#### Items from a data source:
+++++
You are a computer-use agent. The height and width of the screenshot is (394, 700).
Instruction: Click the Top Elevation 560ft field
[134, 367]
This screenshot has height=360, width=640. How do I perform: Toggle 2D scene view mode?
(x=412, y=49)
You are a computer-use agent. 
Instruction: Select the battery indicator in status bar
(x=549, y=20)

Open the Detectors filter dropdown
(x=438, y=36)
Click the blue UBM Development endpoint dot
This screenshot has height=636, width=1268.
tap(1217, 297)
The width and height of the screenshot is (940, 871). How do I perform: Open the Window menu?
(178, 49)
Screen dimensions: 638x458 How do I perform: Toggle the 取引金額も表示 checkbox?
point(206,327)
+++++
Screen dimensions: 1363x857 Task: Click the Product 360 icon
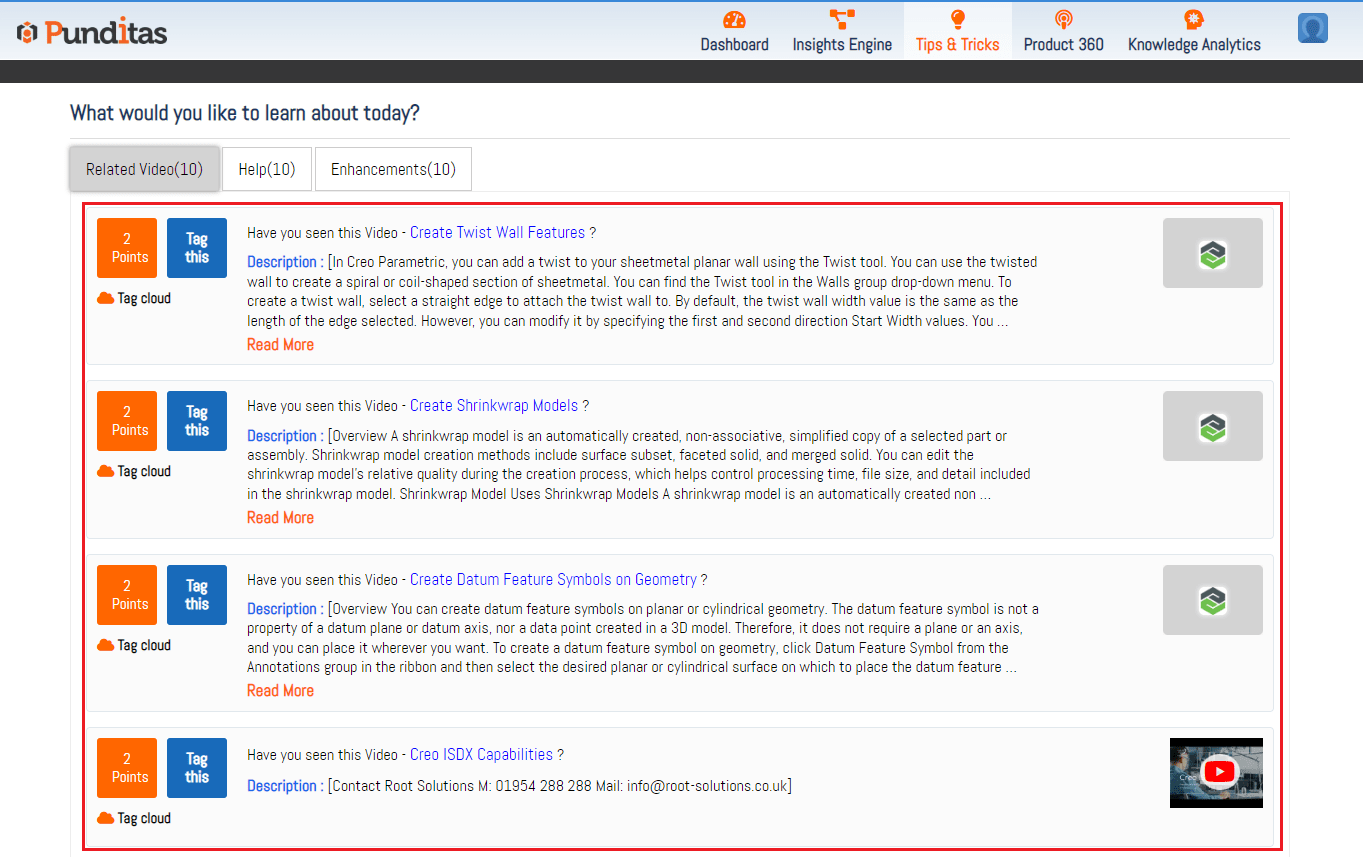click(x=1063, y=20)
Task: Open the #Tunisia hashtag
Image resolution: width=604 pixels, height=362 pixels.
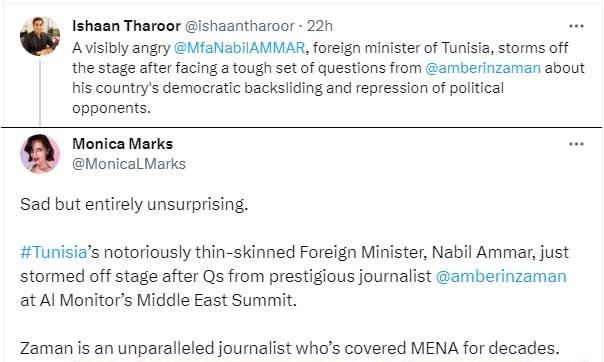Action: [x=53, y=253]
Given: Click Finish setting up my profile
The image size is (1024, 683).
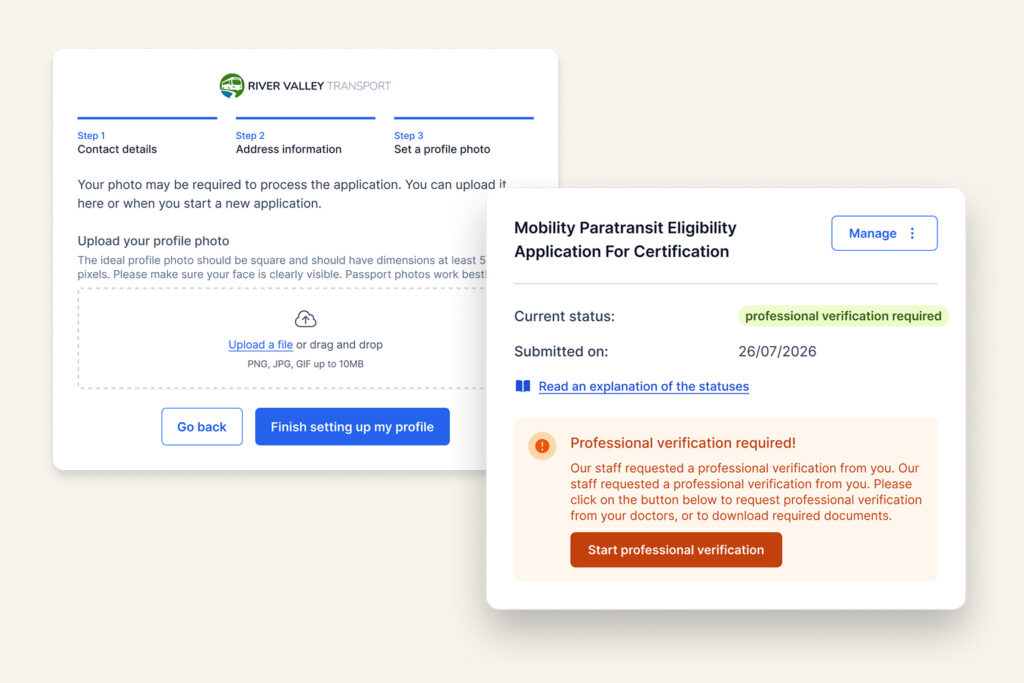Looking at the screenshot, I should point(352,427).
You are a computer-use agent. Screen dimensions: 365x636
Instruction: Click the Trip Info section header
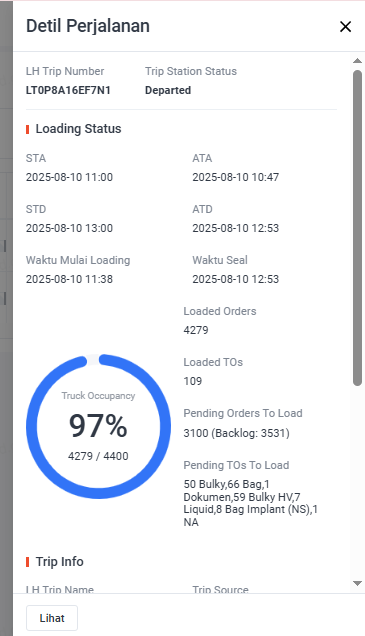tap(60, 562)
+++++
#### What you are asked to do:
Across the data, find each line that has "computer" in it and copy that line.

#### Completed task:
You are a computer-use agent. The height and width of the screenshot is (394, 700).
You are a computer-use agent. 
You are a computer-use agent. Screen dimensions: 365x636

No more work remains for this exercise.